-”the rain man”-
second part to “-promoter-”
*by someone planning to get a netflix account*
(frankie leone, just a man)
*i purchased less-than-legal goods more than once in yesteryears. sometimes i patronized a vendor introduced to me as ‘the rain man.’
he stood on his block year round making a living. a boxy rain coat always hung over his torso. he wasn’t burdened by mental illness or deficiency. when he claimed the street with a shout no one dismissed him as crazy.
everyone in his neighborhood knew why he wore the rain coat- under it was a sawed off shotgun. double barreled. twelve gauge.
he wasn’t modest about this artillery. flamboyant would be more accurate. part of his business was everyone knowing that part of his business.
once i asked ‘the rain man,’ “wouldn’t something smaller make more sense?”
“ain’t ’bout the kind of sense you thinkin’ on. think i tote this heavy-ass bitch for fun? wear a damn rain coat year round cause it look fresh? hell no. she good for bidness. helps chumps pay attention.”
i didn’t understand. he sensed this and tried again.
“know ’bout vanna white? wheel of fortune bitch? why you think that snow bunny’s turnin’ letters?”
*stepping onto 10th ave between 17th and 18th i notice a strange feeling in my mouth and lips. throat too. the taste isn’t unusual. just a vaguely familiar sensation. numbness.
i’m disgusted, mostly with myself, as i realize the cause.
cocaine or heroin’s been part of her night’s substance regiment. she’s a good kisser. still, i make a mental note to avoid a phone number exchange. breathing deep i feel bass pulse through the club’s doors.
a lanky frame sachets out of the crowd of smoking people. the promoter. his voice sounds like soiled silk glittered with gay mannerisms. i’ve always enjoyed it.
he asks, “how’re we doing beb?”
“i’m getting by.”
“aw. frankie, such a dark sensitive soul. brighten up,” he says.
his words hit the wrong spots. i get plastic. a smile airbrushes itself across my face.
“i’ll do what i can for you. thanks for another invite sugar.”
“of course. how could i not have the hard core bukowski boy of brooklyn at my table?”

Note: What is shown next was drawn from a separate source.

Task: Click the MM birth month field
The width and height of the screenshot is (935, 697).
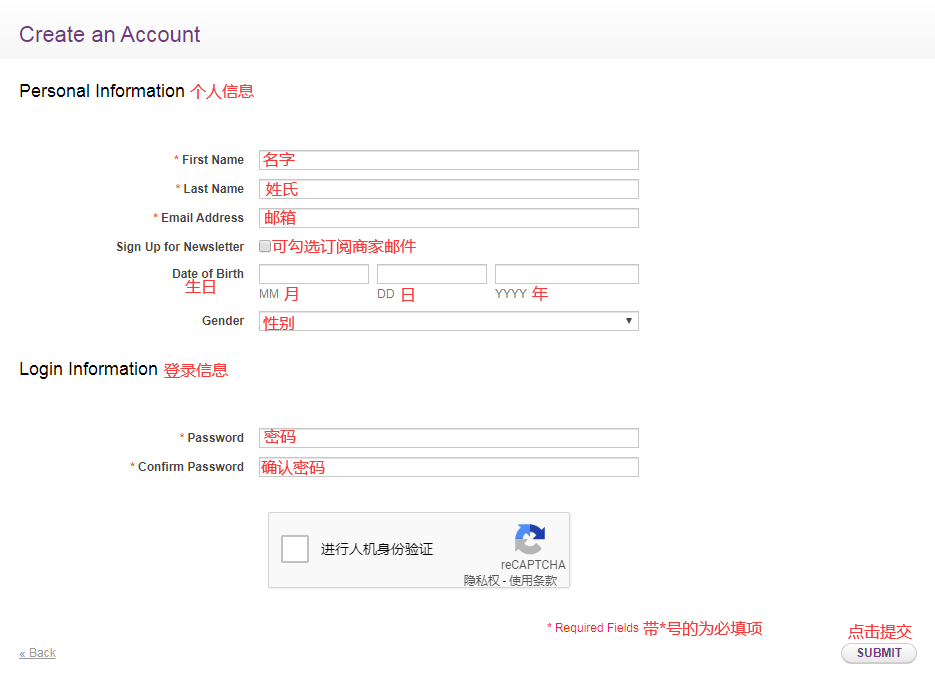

this characterization embarrasses me. it also massages my ego. at least he’s not introducing me like that. not now. i leave it alone.
“how’s everything with you?”
“you know how it goes gorgeous. these idiots take forever to get new bottles to the table. the coke-dealer’s always late. my friends leave. everyone in this town’s unreliable. i’m going to skull-fuck some bitches. you’ll see. get some drinks?”

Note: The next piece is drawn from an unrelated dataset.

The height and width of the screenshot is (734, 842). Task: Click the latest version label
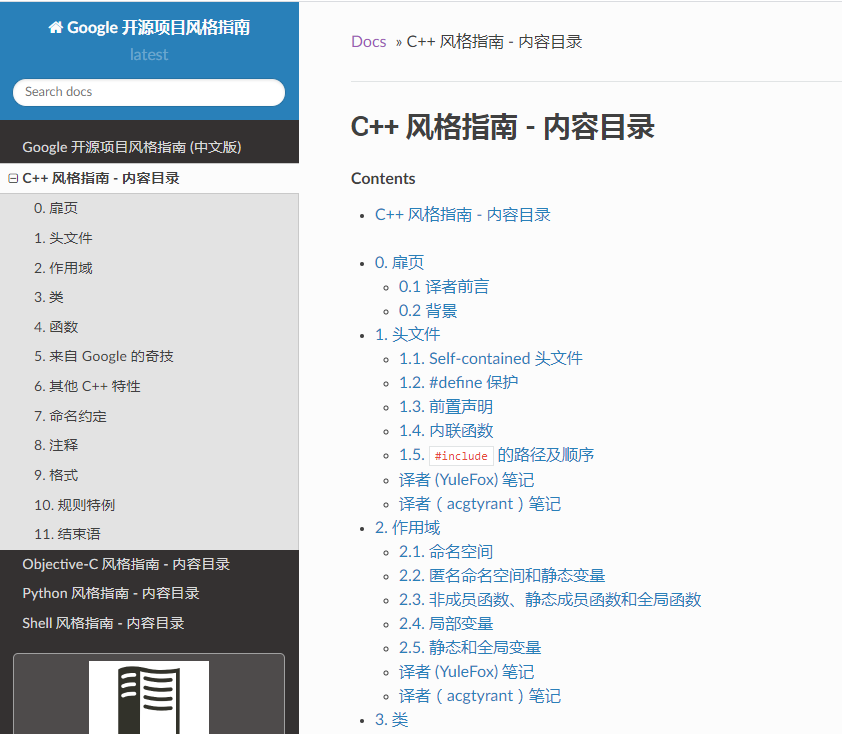click(x=148, y=55)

“haven’t had a drink in years.”
“i forgot you don’t drink. i love that about you. i have to ask- why do you come to my parties?”
“i’m hooked on beautiful people, the appearance of glamour…”
he cuts me off.
he lights a cigarette. marlboro light 100.
“and i hate myself,” i finish.
with gusto he pulls on the marlboro while nodding his head. through a cloudy exhale the corners of his mouth slide almost to his ears.
“you’re right where you should be beb. papa’ll love you if you can’t love yourself.”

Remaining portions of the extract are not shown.